What is needed →
Your output should consist solely of the lines from the one holding "The image size" to the end of the records below, inclusive, reproduced exactly and free of pictures.

Supplied data →
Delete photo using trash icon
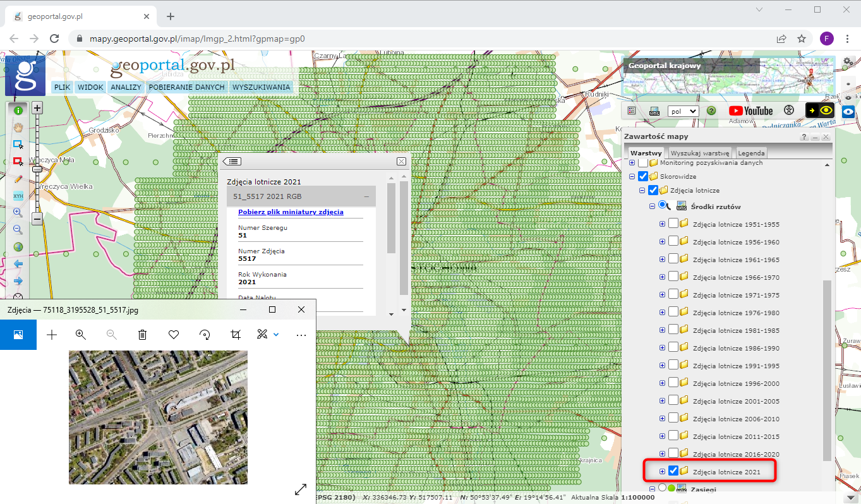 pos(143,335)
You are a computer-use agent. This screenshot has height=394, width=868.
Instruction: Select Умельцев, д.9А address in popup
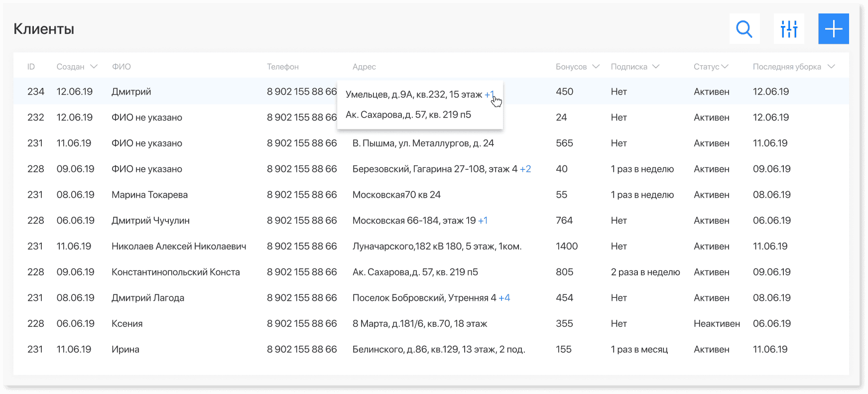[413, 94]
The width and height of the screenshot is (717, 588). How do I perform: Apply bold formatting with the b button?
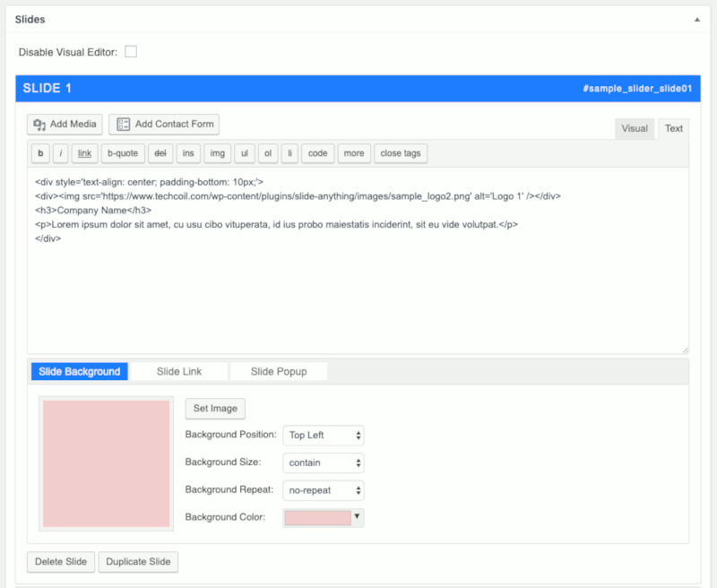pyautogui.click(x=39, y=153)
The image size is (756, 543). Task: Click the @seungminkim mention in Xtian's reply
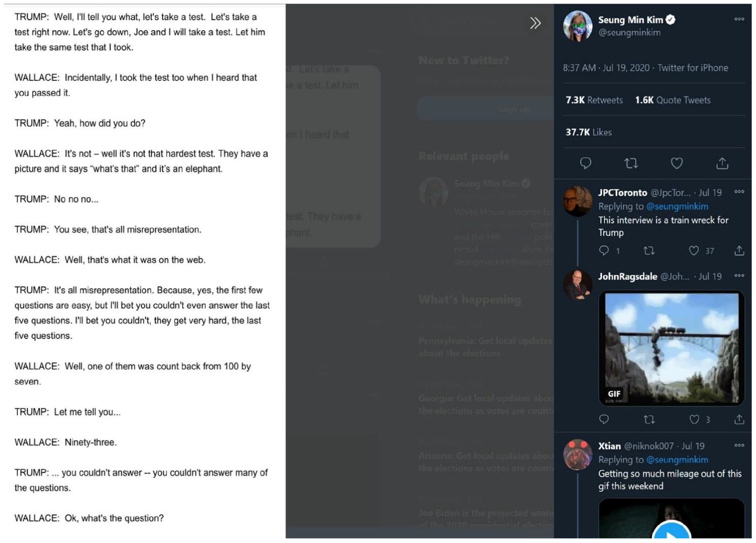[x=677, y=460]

Output for this exercise →
The image size is (756, 543). Task: Click the @seungminkim mention in Xtian's reply
[x=677, y=460]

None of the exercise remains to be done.